Exercise requirements -
The lines from the start of the records through the one containing "ΠΡΟΤΥΠΑ ΚΑΙ ΠΕΙΡΑΜΑΤΙΚΑ" are to be restated word for word; please include both ends.

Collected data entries
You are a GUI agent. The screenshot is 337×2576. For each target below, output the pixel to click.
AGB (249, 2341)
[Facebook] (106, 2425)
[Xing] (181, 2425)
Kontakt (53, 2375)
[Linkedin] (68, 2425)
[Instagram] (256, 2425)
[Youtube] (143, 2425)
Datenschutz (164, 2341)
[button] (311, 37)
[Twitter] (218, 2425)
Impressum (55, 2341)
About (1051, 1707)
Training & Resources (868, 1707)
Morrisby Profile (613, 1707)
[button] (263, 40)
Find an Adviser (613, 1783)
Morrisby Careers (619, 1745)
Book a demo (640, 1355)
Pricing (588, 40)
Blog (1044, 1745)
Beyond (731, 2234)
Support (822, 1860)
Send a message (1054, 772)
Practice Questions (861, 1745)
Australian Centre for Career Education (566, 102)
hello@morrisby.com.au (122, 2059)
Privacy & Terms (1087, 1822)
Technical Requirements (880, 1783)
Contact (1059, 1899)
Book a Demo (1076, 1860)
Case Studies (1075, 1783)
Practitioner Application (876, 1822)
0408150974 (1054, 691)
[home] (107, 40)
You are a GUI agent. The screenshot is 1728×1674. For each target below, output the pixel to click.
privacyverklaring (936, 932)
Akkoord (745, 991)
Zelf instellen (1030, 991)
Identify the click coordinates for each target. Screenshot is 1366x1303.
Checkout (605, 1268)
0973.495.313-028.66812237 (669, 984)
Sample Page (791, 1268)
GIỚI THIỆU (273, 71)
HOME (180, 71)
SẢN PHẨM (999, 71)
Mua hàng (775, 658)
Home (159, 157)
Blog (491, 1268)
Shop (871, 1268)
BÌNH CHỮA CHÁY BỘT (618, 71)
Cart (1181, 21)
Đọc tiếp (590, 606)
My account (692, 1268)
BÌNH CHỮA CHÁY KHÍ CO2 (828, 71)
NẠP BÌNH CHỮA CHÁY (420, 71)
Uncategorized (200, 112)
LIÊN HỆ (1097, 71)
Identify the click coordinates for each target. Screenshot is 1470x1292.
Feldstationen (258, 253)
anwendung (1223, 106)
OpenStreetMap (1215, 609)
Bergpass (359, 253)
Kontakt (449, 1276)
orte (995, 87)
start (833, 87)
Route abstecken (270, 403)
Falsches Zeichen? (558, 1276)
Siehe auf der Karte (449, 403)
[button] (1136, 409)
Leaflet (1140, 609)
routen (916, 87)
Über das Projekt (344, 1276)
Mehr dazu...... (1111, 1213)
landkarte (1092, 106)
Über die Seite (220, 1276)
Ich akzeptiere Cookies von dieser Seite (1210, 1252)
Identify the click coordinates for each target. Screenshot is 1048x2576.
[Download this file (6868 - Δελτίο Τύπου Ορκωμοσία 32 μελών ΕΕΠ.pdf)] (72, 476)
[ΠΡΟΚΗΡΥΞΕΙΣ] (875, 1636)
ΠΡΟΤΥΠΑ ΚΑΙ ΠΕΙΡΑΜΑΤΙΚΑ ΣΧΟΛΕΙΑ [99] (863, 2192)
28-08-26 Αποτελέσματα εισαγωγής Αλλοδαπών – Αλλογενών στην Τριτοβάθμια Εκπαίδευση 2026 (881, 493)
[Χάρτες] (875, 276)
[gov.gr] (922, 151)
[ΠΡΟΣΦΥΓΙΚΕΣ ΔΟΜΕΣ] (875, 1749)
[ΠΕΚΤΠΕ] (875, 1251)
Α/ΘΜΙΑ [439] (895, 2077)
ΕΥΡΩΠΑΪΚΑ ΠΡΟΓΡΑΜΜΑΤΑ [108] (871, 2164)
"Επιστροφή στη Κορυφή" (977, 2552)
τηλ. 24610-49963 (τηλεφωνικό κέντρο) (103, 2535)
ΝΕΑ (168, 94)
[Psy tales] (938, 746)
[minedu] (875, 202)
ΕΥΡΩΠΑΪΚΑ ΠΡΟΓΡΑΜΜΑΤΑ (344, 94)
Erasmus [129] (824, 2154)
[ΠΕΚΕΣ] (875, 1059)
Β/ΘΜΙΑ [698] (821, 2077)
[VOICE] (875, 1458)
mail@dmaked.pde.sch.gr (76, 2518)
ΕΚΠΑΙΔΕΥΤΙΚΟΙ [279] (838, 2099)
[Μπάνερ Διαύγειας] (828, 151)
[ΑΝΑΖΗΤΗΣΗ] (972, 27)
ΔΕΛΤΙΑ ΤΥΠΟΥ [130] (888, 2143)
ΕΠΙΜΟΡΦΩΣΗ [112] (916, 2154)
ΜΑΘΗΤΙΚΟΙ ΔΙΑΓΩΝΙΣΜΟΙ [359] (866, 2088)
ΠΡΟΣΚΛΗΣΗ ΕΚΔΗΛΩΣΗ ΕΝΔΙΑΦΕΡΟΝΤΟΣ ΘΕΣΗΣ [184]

Answer -
You are a GUI agent. The screenshot is 337×2576. For each target below, output the pixel to click.
AGB (249, 2341)
[Facebook] (106, 2425)
[Xing] (181, 2425)
Kontakt (53, 2375)
[Linkedin] (68, 2425)
[Instagram] (256, 2425)
[Youtube] (143, 2425)
Datenschutz (164, 2341)
[button] (311, 37)
[Twitter] (218, 2425)
Impressum (55, 2341)
About (1051, 1707)
Training & Resources (868, 1707)
Morrisby Profile (613, 1707)
[button] (263, 40)
Find an Adviser (613, 1783)
Morrisby Careers (619, 1745)
Book a demo (640, 1355)
Pricing (588, 40)
Blog (1044, 1745)
Beyond (731, 2234)
Support (822, 1860)
Send a message (1054, 772)
Practice Questions (861, 1745)
Australian Centre for Career Education (566, 102)
hello@morrisby.com.au (122, 2059)
Privacy & Terms (1087, 1822)
Technical Requirements (880, 1783)
Contact (1059, 1899)
Book a Demo (1076, 1860)
Case Studies (1075, 1783)
Practitioner Application (876, 1822)
0408150974 (1054, 691)
[home] (107, 40)
You are a GUI agent. The screenshot is 1728×1674. For each target below, output the pixel to click.
privacyverklaring (936, 932)
Akkoord (745, 991)
Zelf instellen (1030, 991)
Identify the click coordinates for each target. Screenshot is 1366x1303.
Checkout (605, 1268)
0973.495.313-028.66812237 (669, 984)
Sample Page (791, 1268)
GIỚI THIỆU (273, 71)
HOME (180, 71)
SẢN PHẨM (999, 71)
Mua hàng (775, 658)
Home (159, 157)
Blog (491, 1268)
Shop (871, 1268)
BÌNH CHỮA CHÁY BỘT (618, 71)
Cart (1181, 21)
Đọc tiếp (590, 606)
My account (692, 1268)
BÌNH CHỮA CHÁY KHÍ CO2 (828, 71)
NẠP BÌNH CHỮA CHÁY (420, 71)
Uncategorized (200, 112)
LIÊN HỆ (1097, 71)
Identify the click coordinates for each target. Screenshot is 1470x1292.
Feldstationen (258, 253)
anwendung (1223, 106)
OpenStreetMap (1215, 609)
Bergpass (359, 253)
Kontakt (449, 1276)
orte (995, 87)
start (833, 87)
Route abstecken (270, 403)
Falsches Zeichen? (558, 1276)
Siehe auf der Karte (449, 403)
[button] (1136, 409)
Leaflet (1140, 609)
routen (916, 87)
Über das Projekt (344, 1276)
Mehr dazu...... (1111, 1213)
landkarte (1092, 106)
Über die Seite (220, 1276)
Ich akzeptiere Cookies von dieser Seite (1210, 1252)
Identify the click coordinates for each target. Screenshot is 1048x2576.
[Download this file (6868 - Δελτίο Τύπου Ορκωμοσία 32 μελών ΕΕΠ.pdf)] (72, 476)
[ΠΡΟΚΗΡΥΞΕΙΣ] (875, 1636)
ΠΡΟΤΥΠΑ ΚΑΙ ΠΕΙΡΑΜΑΤΙΚΑ ΣΧΟΛΕΙΑ [99] (863, 2192)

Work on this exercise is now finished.